It’s been a school year unlike any other. With cancelled events and hybrid models, everyone has had to make adjustments. Arguably one of the biggest changes this year is the college admissions process, with several official modifications being made to fit the new normal.
One of the biggest adjustments has come to light recently with the College Board’s official announcement that they will no longer be offering the SAT subject tests or the SAT with an essay. Due to the recent popularity of AP classes combined with current circumstances, according to their website, the College Board believes that the subject tests are not needed anymore. Don’t get too excited, as the official SAT will still be available to students, despite colleges like UMass Amherst and Wellesley eliminating the SAT requirement from their applications. This change isn’t just limited to local schools, with other well-known universities taking the same path, such as Cornell, Brown, and even Harvard.
“Writing remains essential to college readiness and the SAT will continue to measure writing and editing skills, but there are other ways for students to demonstrate their mastery of essay writing, and the SAT will continue to measure writing throughout the test,” said the College Board in an official blog post. “The expanded reach of AP and its widespread availability means the Subject Tests are no longer necessary for students to show what they know.”

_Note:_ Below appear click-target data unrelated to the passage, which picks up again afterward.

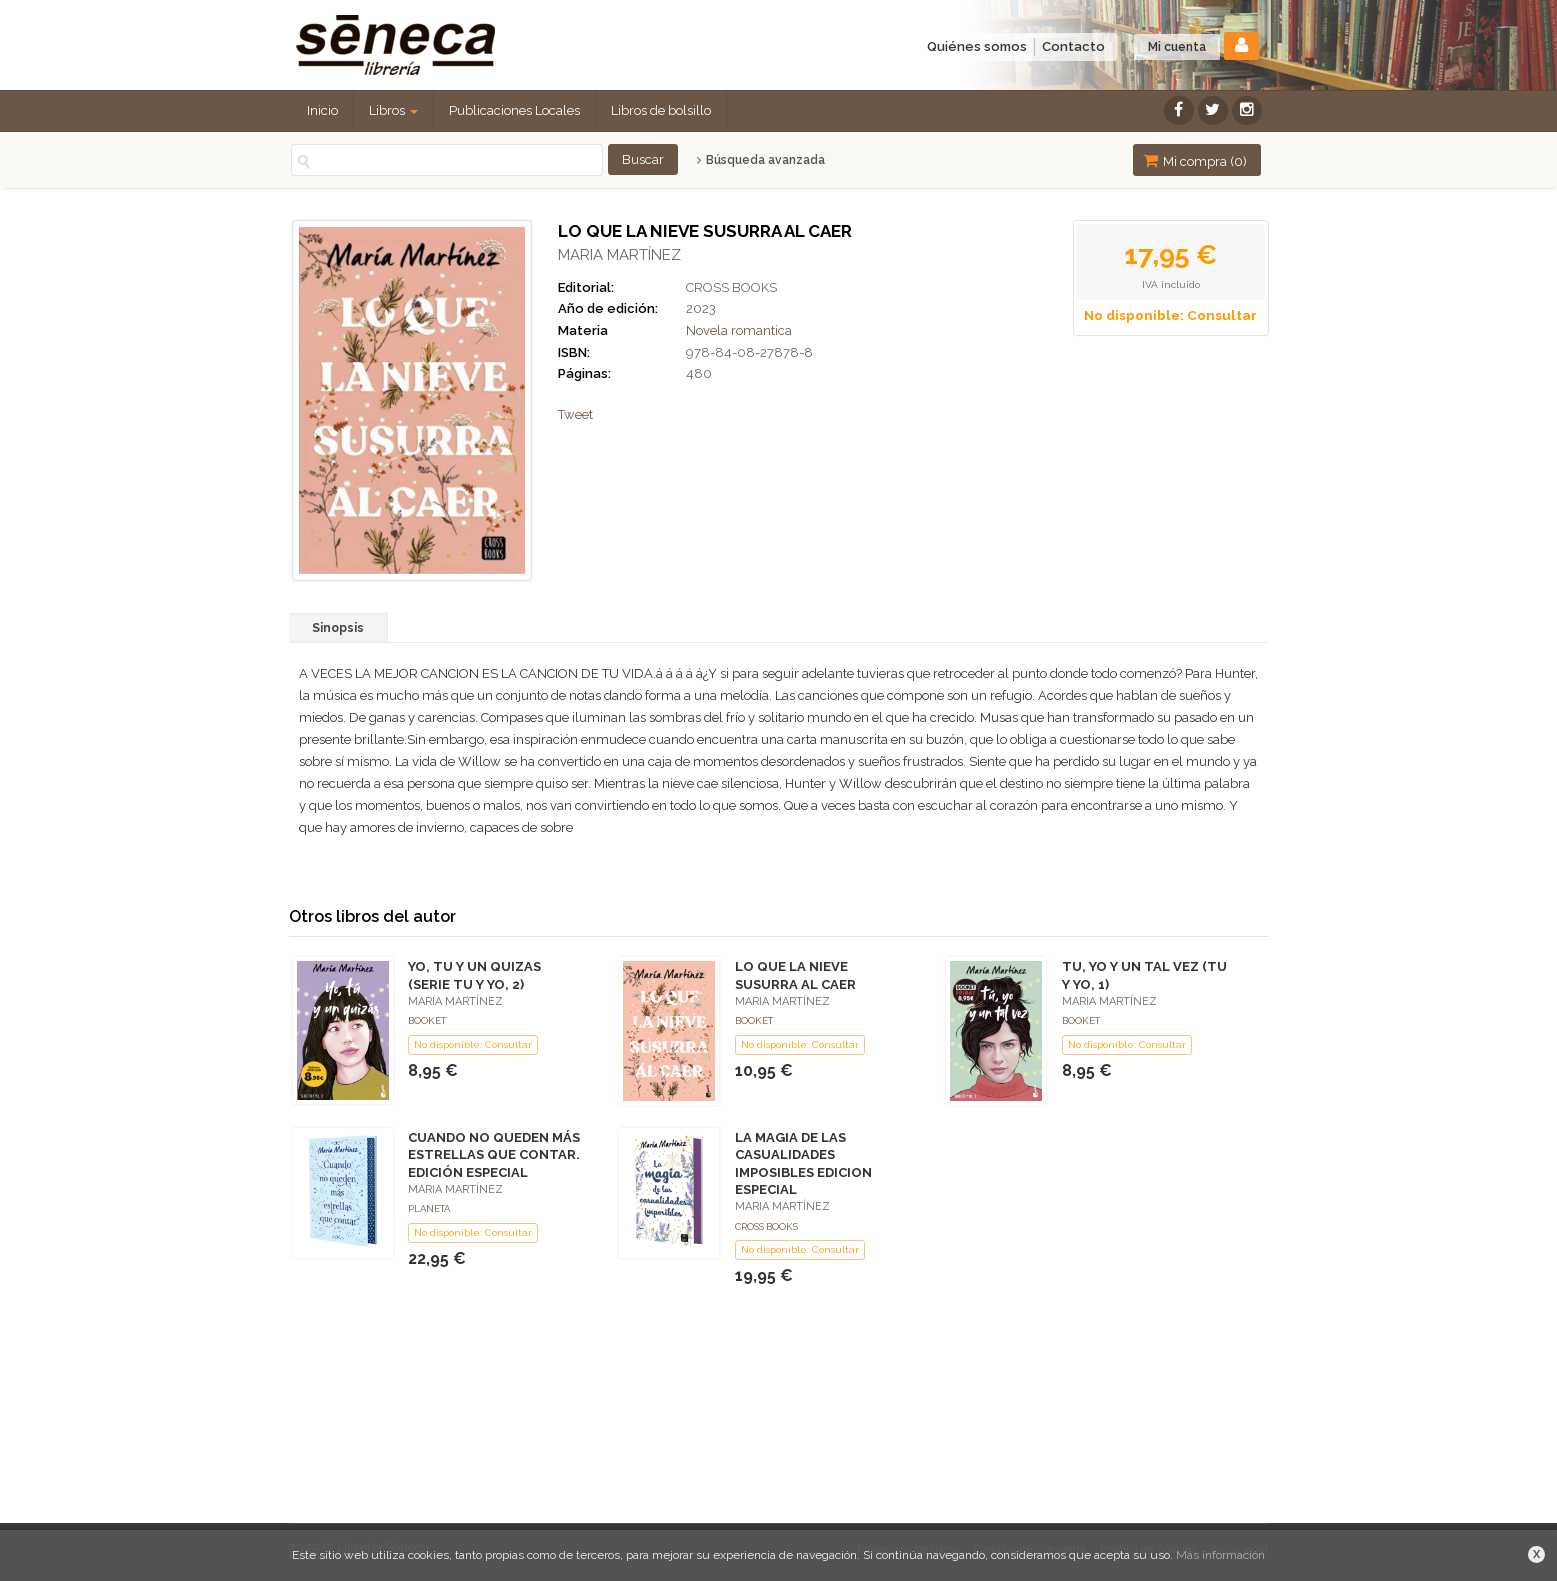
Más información (1220, 1555)
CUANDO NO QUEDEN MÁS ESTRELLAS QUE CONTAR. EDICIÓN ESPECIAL (494, 1154)
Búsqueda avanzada (760, 160)
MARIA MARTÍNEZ (619, 255)
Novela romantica (739, 330)
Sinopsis (338, 628)
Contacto (1073, 46)
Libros (393, 110)
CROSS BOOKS (731, 287)
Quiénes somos (977, 46)
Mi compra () (1195, 160)
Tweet (575, 414)
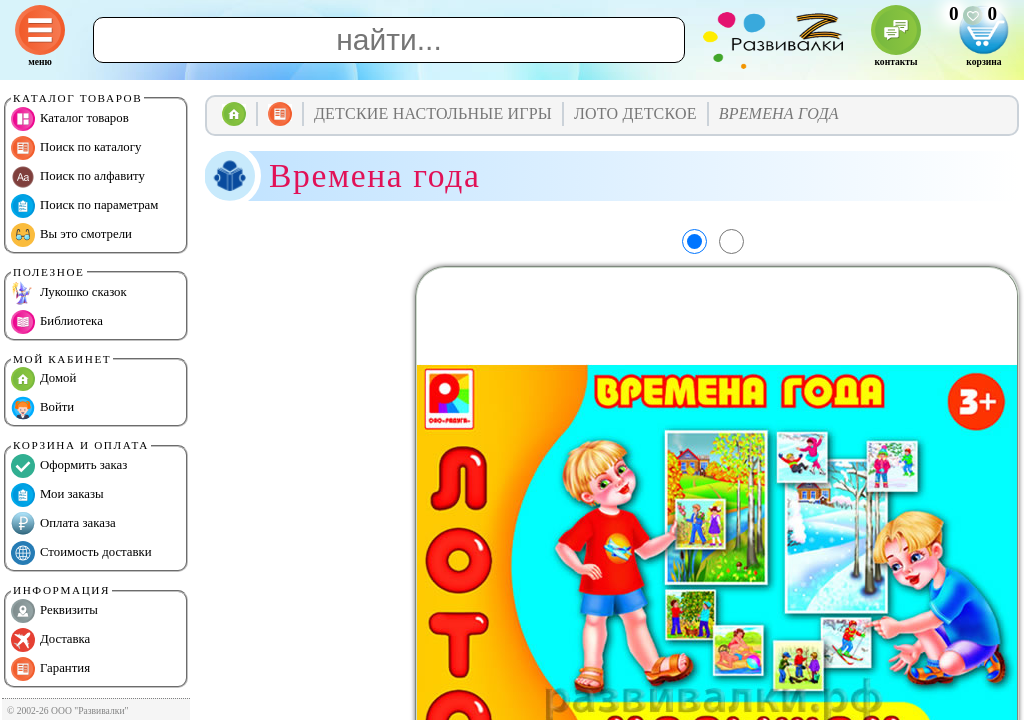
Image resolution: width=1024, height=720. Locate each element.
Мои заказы (57, 495)
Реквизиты (54, 611)
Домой (43, 379)
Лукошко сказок (69, 293)
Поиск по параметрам (84, 206)
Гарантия (50, 669)
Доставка (50, 640)
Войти (42, 408)
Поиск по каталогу (76, 148)
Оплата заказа (63, 524)
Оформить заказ (69, 466)
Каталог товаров (70, 119)
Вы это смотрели (71, 235)
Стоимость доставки (81, 553)
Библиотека (57, 322)
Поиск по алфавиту (78, 177)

To clear up any confusion, SAT subject tests focus on specific topics while the SAT covers a range of general knowledge. As more students have signed up for AP courses, the need for SAT subject tests have gone down, as AP classes demonstrate knowledge and understanding of a given subject better than the SAT.
While there’s now an official standpoint on this topic, what are actual students and teachers opinions on the matter? The results have been mixed, though most students are trying to see the bright side of the situation. “In terms of admissions I was grateful that essentially all schools went test optional, it made the process much more stress free. For me I had everything structured and felt like I understood the process,” said senior Jonathan Carnes. With students being thrown into this uncertainty, it seems that many of them are grateful that some of the changes made ended up benefiting them.

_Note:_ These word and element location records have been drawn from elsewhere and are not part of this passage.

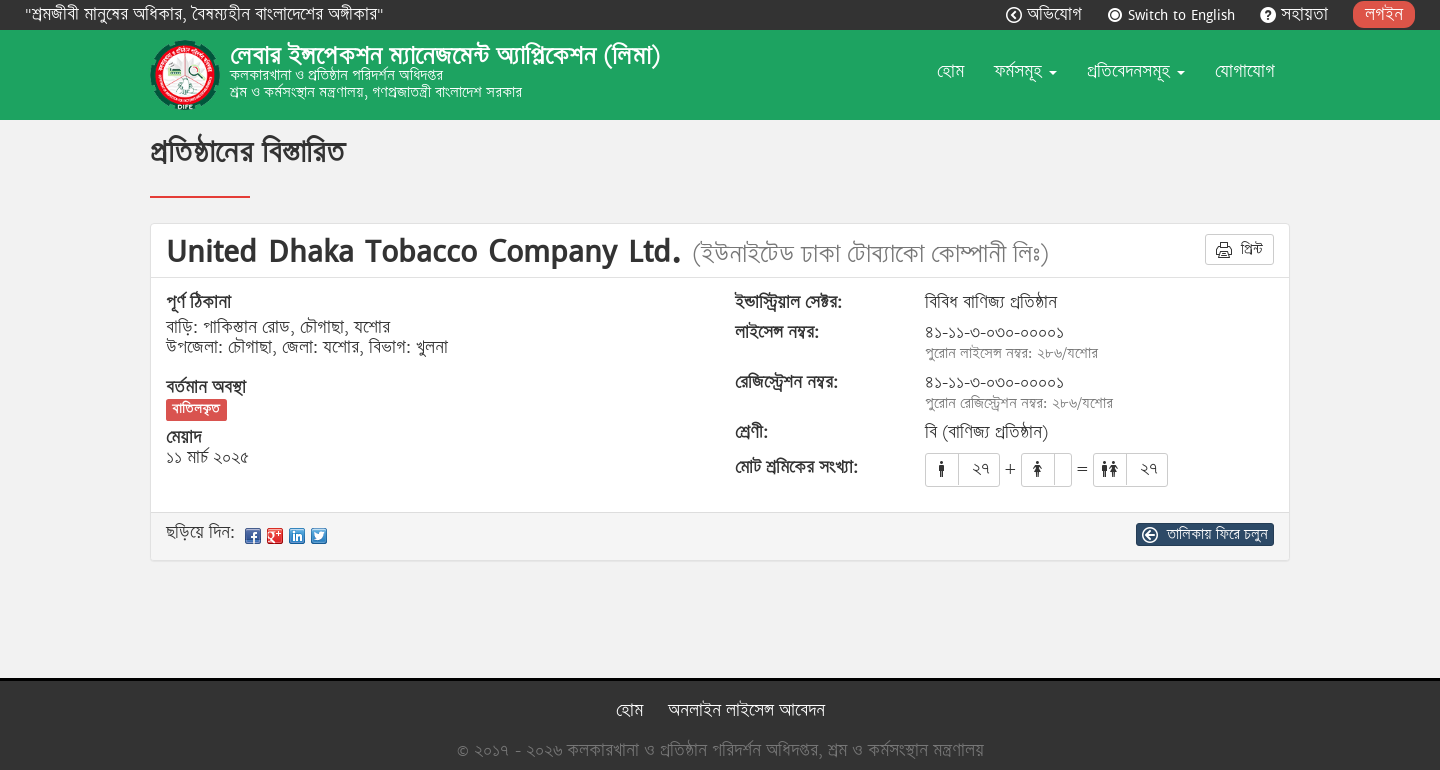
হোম (950, 71)
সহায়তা (1296, 14)
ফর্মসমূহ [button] (1025, 71)
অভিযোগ (1046, 14)
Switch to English (1173, 14)
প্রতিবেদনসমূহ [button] (1136, 71)
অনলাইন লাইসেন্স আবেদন (746, 710)
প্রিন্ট (1239, 249)
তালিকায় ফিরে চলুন (1205, 534)
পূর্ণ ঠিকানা (198, 303)
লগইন (1384, 14)
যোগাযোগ (1245, 71)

With the emphasis on standardized testing being reduced, colleges are putting most of the focus on features such as letters of recommendations, extracurriculars, and personal essays. Depending on who you ask, this could either be a major disadvantage or a life saver. Some students believe in the latter, with senior Lauren Nielson saying, “I think that this was a good change because standardized tests are not always a good indicator of a student’s potential or success.”
From the standpoint of a faculty member, this year’s process was unusual, yet students ended up becoming more motivated to make sure they’d succeed given the circumstances. “I found that I had multiple meetings with students because I think they lost their plans for the spring. With being remote for the fall, I saw an uptick in how many times I was seeing students,” said guidance counselor Melissa Fitzgerald. Despite the pressure and alterations, students were reportedly showing more excitement with their applications.
“From what I’ve experienced, they’ve been totally enthusiastic. I think a lot of students felt relieved with the test optional policies,” said Ms. Fitzgerald. “There’s still uncertainty about college decisions, with many students feeling concerned about whether or not they will have to attend college virtually.”
While some unexpected benefits rose from this, there are still drawbacks that left students feeling unprepared and uninformed when it came to the final decision. Both Carnes and Nielson agree that one of the biggest challenges was not getting the opportunity to tour college campuses. “I personally found it difficult to decide where to apply when I didn’t have the ability to tour every campus that I had intended to. Even when I was allowed to drive around a few campuses, there was no way of knowing if the typical environment would be a good match for me,” said Nielson.
Students are spending the next four years of their lives, some even more, growing and learning on these campuses, and many agree that not being able to see the area themselves was a major disappointment. As Carnes said himself, “I was planning on touring, then COVID happened. and it’s been difficult ever since, but there’s so many other factors that go into it. I still think I’ll be able to make the best decision.”
And after such an uncertain year, making the best decision for themselves is all that many of these students can hope for.